My question is, if I buy a deeded week at a resort in a studio and I want to exchange into another Diamond TS in a 1 or 2 Bd, how do I ? Is it difficult to get? Would I be able to exchange internal through Diamond, or would I need to use II or RCI? I would like to trade into San Luis Bay Inn or Kaanapali Beach Club if a buy at Sedona Summit. I have looked at San Luis Bay Inn resales, but it seems like Sedona Summit may be better because it is less to purchase. Which would have the best trading power?

I also am wondering if I could buy small, (a studio) and easily trade up to a 1 BDR, or 2 BDR at SBI for spring (first week of April)

I could continue to try to trade into SBI with my other non Diamond TS's - but wondering if it would be better to purchase into Diamond.

And, can anyone tell me more about bonus time? Can I own at one Diamond resort and get bonus time at another for $65/night? Is bonus time only for deeded weeks, and not for points ownership? I am super confused about Diamond & Wyndam now after hearing it from the front desk when checking it- anyone want to explain?
Thanks Diamond Owners for feedback.


----------



## craigrow (Apr 5, 2012)

If you buy a deeded week at a Diamond managed resort I doubt Diamond gives you any trading privileges. 

Diamond runs a point system. You can probably put the week you buy into one of their trusts and get points for it. That would be a permanent decision though. That would allow you to exchange within the trust. It is probably cheaper and easier just to buy resale points. 

If you want to exchange with other Diamond trusts you probably will be forced to buy some additional points from Diamond _and _pay a hefty fee to joint The Club.


----------



## fluke (Apr 5, 2012)

There has been at least one recent report of buying a small retail points package( ~2500 I think) to qualify a resale trust purchase much larger (10000+ I believe).  That is similiar to what I did 2-3 years ago.  No additional fee has been required.  More remotely you could join the club by payin a fee only, this has not been available for some time.  

I actually qualified a deeded week rather than resale trust points in this manner.  However before doing anything I would talk to DRI as they do have a history of abrubtly changing these kind of practices


----------



## T_R_Oglodyte (Apr 5, 2012)

if you buy a resale deeded week at Diamond resort you get the use rights at that resort that come with that week - i.e., if it's a fixed week you get that week. If it's a floating week you can reserve at the resort in accordance with whatever rights are assigned to that particular float group.  If you want to go to any other Diamond resorts you can only do so through an exchange company or direct owner-to-owner swap.
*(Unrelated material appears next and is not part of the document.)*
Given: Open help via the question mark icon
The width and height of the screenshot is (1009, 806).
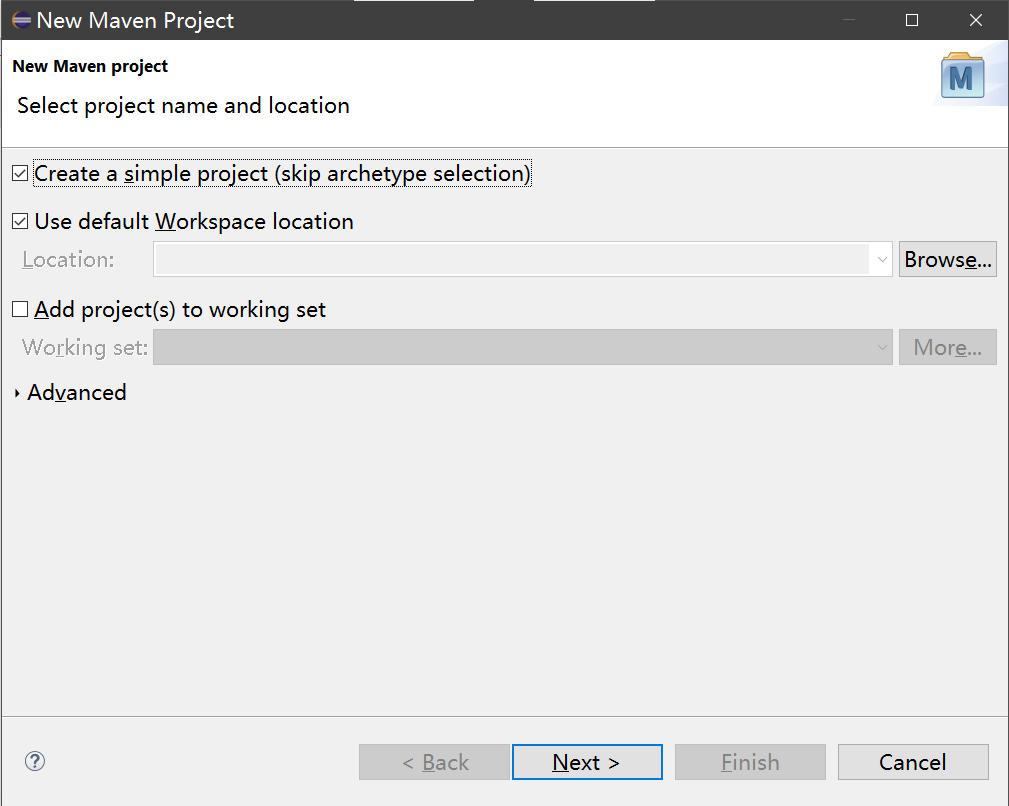Looking at the screenshot, I should [35, 762].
If you buy a resale ownership in a Diamond trust, you get the number of points associated with that ownership, but you can only use them at Diamond Resorts that are part of the trust in which you own. If you want to go to a Diamond resort that is not part of your trust you would have to go though an exchange company or a swap.

To be able to use a resale purchase to access all of the Diamond resort directly, you would have to make some kind of purchase directly from Diamond. As part of that purchase you could then bring your resale purchases at Diamond resorts into the Club as part of that purchase.

If there is a particular set of Diamond resorts that you want to visit and they are contained in one of the trusts, then your best option would probably be to purchase a resale in that trust.


----------



## alexadeparis (Apr 5, 2012)

*5000 points San Luis Bay on ebay now for $1*

http://www.ebay.com/itm/5-000-Diamo...50788542126?pt=Timeshares&hash=item231bb28eae


----------



## AKE (Apr 5, 2012)

From what I have read and seen on the internet (as well as gone to a number of DRI presentations), the maintenance fees are high for DRI points (around double when compared to what you would pay for a traditional timeshare week at the same or similar resort).  In the last few months I have also seen a number of DRI points owners give the points away for FREE on the internet. Another thing to consider -  Sunterra was the forerunner of DRI - does anyone remember Sun Options and Club Sunterra or what happened to their membership in Club Sunterra and all the Sunterra benefits when DRI came along?


----------



## artringwald (Apr 6, 2012)

AKE said:


> From what I have read and seen on the internet (as well as gone to a number of DRI presentations), the maintenance fees are high for DRI points (around double when compared to what you would pay for a traditional timeshare week at the same or similar resort).  In the last few months I have also seen a number of DRI points owners give the points away for FREE on the internet. Another thing to consider -  Sunterra was the forerunner of DRI - does anyone remember Sun Options and Club Sunterra or what happened to their membership in Club Sunterra and all the Sunterra benefits when DRI came along?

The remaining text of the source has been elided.